= PROVIDED RECORDS =
....
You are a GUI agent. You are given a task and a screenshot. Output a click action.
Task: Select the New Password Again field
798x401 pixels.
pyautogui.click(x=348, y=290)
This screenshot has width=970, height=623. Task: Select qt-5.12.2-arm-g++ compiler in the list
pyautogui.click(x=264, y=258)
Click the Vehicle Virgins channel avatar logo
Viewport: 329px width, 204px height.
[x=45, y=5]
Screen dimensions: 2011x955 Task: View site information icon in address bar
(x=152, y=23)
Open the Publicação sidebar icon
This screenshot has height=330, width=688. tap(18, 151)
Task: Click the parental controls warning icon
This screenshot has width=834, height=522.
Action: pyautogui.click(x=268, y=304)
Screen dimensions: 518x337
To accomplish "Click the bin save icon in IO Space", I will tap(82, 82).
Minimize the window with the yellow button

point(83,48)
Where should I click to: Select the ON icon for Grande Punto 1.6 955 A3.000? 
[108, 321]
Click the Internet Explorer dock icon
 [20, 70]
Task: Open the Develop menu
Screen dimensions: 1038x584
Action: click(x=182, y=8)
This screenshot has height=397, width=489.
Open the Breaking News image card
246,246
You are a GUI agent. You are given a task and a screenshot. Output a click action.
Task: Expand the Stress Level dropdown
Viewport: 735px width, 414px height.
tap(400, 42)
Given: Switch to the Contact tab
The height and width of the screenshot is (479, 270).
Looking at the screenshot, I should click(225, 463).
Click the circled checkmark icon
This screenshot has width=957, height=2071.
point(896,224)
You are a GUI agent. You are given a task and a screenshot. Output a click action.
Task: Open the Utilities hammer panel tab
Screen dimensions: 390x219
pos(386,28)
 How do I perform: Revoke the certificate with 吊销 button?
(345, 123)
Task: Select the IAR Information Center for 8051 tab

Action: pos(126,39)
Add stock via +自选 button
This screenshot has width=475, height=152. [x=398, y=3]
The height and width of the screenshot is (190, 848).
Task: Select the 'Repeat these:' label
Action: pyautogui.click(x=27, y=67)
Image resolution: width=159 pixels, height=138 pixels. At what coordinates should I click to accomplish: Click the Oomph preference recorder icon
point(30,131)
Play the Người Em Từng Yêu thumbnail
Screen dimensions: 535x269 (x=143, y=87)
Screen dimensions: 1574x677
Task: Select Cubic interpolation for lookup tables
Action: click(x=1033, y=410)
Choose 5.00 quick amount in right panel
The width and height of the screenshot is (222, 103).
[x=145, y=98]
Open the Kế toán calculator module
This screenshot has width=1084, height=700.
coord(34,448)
....
= WHAT IS NEEDED =
In full and without deviation, reproduce the entries above.

= TASK RESPONSE =
You are a GUI agent. You are given a task and a screenshot. Output a click action.
Task: Select the New Password Again field
798x401 pixels.
pyautogui.click(x=348, y=290)
This screenshot has width=970, height=623. Task: Select qt-5.12.2-arm-g++ compiler in the list
pyautogui.click(x=264, y=258)
Click the Vehicle Virgins channel avatar logo
Viewport: 329px width, 204px height.
[x=45, y=5]
Screen dimensions: 2011x955 Task: View site information icon in address bar
(x=152, y=23)
Open the Publicação sidebar icon
This screenshot has height=330, width=688. tap(18, 151)
Task: Click the parental controls warning icon
This screenshot has width=834, height=522.
Action: pyautogui.click(x=268, y=304)
Screen dimensions: 518x337
To accomplish "Click the bin save icon in IO Space", I will tap(82, 82).
Minimize the window with the yellow button

point(83,48)
Where should I click to: Select the ON icon for Grande Punto 1.6 955 A3.000? 
[108, 321]
Click the Internet Explorer dock icon
 [20, 70]
Task: Open the Develop menu
Screen dimensions: 1038x584
Action: click(x=182, y=8)
This screenshot has height=397, width=489.
Open the Breaking News image card
246,246
You are a GUI agent. You are given a task and a screenshot. Output a click action.
Task: Expand the Stress Level dropdown
Viewport: 735px width, 414px height.
tap(400, 42)
Given: Switch to the Contact tab
The height and width of the screenshot is (479, 270).
Looking at the screenshot, I should click(225, 463).
Click the circled checkmark icon
This screenshot has width=957, height=2071.
point(896,224)
You are a GUI agent. You are given a task and a screenshot. Output a click action.
Task: Open the Utilities hammer panel tab
Screen dimensions: 390x219
pos(386,28)
 How do I perform: Revoke the certificate with 吊销 button?
(345, 123)
Task: Select the IAR Information Center for 8051 tab

Action: pos(126,39)
Add stock via +自选 button
This screenshot has width=475, height=152. [x=398, y=3]
The height and width of the screenshot is (190, 848).
Task: Select the 'Repeat these:' label
Action: pyautogui.click(x=27, y=67)
Image resolution: width=159 pixels, height=138 pixels. At what coordinates should I click to accomplish: Click the Oomph preference recorder icon
point(30,131)
Play the Người Em Từng Yêu thumbnail
Screen dimensions: 535x269 (x=143, y=87)
Screen dimensions: 1574x677
Task: Select Cubic interpolation for lookup tables
Action: click(x=1033, y=410)
Choose 5.00 quick amount in right panel
The width and height of the screenshot is (222, 103).
[x=145, y=98]
Open the Kế toán calculator module
This screenshot has width=1084, height=700.
coord(34,448)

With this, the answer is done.